Kaum ist das erste Kind auf der Welt, werde ich gefragt, ob wir ein zweites wollen. Dabei wächst mir eines schon fast über den Kopf...
Tim Wegener
25.07.2024
3Min

"Und denkt ihr auch schon über ein Zweites nach?", lautet ein Satz, den ich so oder so ähnlich in letzter Zeit häufiger höre. Moment! Da kriegt man endlich ein Kind, nur damit die liebe Verwandt- und Bekanntschaft nicht mehr nachhakt, "ob denn bei euch nicht auch mal was unterwegs ist", doch kaum kann der Erstgeborene aufrecht sitzen, fragen schon alle nach dem nächsten. Wieso denken denn so viele Menschen, dass nur, weil man gerne ein (!) Kind wollte, man automatisch doppelt so viele gut fände? Das geht einem mit Eisbechern ja auch nicht unbedingt so.

Jaja, ich weiß – das ist alles nicht böse gemeint! Und man will ja auch gar keinen Druck machen! Und man fragt ja nur aus Interesse nach! Aber Jan und Sophie kriegen im November dann ihr zweites... Und Anja und Daniel haben sogar schon drei...

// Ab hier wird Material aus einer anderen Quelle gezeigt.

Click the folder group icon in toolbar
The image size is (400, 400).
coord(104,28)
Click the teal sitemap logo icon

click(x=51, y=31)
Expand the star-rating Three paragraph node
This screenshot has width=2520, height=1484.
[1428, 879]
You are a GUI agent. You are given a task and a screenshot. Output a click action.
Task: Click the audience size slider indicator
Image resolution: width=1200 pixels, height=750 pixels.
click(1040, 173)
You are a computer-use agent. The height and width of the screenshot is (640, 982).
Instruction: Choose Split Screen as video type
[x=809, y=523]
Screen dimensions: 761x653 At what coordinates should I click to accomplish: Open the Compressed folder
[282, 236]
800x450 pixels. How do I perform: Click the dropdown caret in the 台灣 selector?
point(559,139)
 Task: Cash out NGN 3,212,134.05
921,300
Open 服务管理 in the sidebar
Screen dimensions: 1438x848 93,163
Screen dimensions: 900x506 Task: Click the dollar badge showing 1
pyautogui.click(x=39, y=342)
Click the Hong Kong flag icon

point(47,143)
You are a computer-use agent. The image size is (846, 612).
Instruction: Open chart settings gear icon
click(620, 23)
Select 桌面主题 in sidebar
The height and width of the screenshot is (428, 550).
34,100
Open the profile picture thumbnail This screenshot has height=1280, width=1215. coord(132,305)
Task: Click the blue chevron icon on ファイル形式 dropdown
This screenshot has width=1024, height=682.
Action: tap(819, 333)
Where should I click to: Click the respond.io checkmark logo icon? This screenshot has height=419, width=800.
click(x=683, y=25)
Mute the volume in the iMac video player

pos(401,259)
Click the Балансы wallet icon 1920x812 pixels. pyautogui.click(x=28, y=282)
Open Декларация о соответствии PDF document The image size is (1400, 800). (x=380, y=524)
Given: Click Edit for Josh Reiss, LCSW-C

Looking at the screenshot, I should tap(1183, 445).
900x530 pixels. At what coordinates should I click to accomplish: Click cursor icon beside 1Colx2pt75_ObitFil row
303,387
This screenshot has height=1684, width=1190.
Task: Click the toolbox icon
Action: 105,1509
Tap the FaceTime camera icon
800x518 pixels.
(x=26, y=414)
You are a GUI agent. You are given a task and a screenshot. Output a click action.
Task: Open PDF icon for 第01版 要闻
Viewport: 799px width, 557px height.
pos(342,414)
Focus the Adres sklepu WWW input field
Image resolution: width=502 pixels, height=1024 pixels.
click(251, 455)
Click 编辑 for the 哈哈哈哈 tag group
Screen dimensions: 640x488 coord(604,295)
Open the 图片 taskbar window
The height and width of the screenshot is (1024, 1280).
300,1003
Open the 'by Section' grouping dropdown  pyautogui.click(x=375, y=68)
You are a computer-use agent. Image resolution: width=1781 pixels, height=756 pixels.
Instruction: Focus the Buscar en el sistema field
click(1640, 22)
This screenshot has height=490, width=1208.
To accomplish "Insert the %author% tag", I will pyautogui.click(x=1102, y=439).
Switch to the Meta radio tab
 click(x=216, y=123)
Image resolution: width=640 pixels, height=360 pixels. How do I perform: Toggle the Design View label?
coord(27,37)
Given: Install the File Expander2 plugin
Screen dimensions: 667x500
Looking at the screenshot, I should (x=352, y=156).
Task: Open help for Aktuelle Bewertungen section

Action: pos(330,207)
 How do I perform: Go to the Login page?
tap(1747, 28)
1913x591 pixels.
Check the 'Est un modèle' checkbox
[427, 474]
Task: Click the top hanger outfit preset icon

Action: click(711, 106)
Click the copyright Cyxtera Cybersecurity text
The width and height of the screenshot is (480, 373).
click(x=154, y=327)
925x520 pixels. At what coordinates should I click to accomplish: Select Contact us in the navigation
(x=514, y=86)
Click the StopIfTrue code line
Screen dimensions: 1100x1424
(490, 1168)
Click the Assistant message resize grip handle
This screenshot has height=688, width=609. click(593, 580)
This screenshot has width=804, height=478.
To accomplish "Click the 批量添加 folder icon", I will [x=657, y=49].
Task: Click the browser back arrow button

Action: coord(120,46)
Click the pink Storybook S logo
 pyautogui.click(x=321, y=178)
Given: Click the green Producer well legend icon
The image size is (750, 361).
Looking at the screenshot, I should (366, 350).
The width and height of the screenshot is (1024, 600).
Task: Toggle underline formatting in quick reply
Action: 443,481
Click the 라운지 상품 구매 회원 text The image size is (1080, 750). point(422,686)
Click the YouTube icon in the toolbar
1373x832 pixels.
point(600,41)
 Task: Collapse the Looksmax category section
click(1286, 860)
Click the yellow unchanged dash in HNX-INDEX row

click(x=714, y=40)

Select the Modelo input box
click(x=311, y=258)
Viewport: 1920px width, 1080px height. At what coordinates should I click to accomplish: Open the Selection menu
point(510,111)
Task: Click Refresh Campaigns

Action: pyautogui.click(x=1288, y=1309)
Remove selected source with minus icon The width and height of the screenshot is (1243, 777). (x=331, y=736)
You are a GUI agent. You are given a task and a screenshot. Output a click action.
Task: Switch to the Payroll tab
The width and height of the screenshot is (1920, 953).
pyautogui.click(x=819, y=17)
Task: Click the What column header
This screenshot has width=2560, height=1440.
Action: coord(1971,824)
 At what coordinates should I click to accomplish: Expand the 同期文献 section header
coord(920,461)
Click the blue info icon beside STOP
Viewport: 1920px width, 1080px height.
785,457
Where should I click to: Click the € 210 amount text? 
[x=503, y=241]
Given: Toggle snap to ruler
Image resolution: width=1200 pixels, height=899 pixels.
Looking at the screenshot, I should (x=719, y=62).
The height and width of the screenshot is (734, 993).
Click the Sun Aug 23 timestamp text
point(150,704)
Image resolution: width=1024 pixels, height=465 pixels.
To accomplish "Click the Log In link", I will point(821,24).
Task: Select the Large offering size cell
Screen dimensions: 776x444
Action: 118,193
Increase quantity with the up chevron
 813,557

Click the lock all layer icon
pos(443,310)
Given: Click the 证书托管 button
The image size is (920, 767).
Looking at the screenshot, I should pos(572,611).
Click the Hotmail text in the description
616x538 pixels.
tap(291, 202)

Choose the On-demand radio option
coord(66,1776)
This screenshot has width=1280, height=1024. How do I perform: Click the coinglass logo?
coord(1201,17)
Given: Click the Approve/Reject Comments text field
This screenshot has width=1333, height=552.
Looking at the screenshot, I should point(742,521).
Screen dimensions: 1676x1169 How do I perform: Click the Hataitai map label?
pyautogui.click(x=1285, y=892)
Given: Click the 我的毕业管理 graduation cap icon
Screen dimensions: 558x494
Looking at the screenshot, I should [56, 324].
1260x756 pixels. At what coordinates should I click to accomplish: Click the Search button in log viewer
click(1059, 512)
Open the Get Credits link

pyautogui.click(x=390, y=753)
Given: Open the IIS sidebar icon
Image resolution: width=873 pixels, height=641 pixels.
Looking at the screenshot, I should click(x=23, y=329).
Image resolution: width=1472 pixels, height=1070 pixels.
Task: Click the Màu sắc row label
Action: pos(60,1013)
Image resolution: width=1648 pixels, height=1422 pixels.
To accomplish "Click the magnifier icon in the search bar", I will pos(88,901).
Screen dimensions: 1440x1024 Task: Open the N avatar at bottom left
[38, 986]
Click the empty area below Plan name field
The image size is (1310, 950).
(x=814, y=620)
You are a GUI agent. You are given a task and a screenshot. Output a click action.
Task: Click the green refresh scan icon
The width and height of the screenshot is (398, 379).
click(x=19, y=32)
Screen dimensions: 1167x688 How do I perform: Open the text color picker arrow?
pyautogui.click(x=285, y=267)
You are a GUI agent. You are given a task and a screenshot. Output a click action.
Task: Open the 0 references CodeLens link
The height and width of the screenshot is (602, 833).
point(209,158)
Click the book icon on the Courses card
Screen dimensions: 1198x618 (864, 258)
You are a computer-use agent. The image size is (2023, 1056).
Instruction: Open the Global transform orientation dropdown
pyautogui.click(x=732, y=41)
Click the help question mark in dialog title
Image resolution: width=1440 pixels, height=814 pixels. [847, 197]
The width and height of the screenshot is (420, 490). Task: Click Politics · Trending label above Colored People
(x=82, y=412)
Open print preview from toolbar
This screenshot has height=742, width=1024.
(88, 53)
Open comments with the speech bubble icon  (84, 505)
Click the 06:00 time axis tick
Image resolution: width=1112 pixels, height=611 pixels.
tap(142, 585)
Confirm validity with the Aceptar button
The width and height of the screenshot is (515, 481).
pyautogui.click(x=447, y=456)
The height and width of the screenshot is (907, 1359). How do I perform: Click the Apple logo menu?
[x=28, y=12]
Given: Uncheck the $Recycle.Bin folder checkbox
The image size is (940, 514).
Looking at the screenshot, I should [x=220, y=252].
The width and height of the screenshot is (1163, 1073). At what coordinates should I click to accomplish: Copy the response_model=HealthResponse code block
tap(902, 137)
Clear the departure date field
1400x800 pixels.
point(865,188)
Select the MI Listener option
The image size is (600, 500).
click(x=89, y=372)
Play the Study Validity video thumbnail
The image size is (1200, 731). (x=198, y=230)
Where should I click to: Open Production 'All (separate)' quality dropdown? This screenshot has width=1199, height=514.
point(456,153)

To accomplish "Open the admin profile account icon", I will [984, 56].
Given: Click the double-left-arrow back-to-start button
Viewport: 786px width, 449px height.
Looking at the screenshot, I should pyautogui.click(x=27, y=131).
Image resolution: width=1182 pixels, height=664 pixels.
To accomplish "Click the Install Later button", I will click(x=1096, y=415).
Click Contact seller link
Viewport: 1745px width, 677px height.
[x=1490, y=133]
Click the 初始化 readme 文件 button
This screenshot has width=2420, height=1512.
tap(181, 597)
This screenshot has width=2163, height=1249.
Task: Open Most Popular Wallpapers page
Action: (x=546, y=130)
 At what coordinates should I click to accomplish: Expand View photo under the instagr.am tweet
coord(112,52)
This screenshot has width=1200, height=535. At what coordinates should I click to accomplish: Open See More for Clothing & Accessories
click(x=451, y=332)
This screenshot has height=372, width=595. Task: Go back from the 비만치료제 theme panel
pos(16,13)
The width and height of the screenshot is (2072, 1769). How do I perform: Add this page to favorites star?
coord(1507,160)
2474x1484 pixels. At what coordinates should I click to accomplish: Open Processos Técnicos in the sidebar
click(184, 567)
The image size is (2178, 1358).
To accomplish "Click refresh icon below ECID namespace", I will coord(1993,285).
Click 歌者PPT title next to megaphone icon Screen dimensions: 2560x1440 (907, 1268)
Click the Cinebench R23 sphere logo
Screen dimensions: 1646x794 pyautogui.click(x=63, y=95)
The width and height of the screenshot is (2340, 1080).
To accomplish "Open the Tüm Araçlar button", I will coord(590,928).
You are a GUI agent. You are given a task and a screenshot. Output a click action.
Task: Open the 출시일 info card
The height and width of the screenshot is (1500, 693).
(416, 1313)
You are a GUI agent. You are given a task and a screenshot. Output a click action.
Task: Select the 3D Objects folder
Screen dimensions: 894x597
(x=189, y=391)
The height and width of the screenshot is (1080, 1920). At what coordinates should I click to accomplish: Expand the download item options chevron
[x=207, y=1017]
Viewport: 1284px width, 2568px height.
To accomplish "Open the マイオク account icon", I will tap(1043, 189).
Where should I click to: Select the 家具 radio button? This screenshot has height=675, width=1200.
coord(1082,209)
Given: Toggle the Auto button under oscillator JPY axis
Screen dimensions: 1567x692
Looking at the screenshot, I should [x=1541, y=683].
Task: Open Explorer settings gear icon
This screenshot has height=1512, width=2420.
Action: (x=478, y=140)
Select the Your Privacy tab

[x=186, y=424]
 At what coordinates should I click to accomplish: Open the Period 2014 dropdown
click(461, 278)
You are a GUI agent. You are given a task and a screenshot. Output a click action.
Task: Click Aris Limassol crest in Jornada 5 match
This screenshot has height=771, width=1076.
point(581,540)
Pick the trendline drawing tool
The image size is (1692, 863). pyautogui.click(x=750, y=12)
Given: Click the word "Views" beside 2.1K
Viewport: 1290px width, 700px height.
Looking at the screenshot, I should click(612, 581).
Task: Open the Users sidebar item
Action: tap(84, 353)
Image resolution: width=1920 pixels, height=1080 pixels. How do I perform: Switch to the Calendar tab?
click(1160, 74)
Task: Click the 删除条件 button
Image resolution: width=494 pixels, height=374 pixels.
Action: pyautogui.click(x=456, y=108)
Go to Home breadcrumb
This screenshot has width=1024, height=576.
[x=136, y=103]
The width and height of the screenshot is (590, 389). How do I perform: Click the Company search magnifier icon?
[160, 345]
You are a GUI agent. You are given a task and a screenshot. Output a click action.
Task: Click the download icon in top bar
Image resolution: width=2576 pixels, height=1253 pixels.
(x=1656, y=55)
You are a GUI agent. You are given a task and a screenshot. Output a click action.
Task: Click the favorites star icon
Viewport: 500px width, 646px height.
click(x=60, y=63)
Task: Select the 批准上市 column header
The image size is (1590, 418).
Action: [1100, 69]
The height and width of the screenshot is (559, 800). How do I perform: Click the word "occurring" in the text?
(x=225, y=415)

Drei. Mir persönlich ist es ein Rätsel, wie Eltern mit drei (oder mehr) Kindern zurechtkommen. Einem befreundeten Paar steht das bald bevor: Sie wollten unbedingt ein Geschwisterchen für ihren Sohn (weil das auch die soziale Kompetenz fördern soll) und staunten, als sie auf dem Ultraschall gleich zwei Föten entdeckten. Jetzt freuen sie sich auf Zwillinge.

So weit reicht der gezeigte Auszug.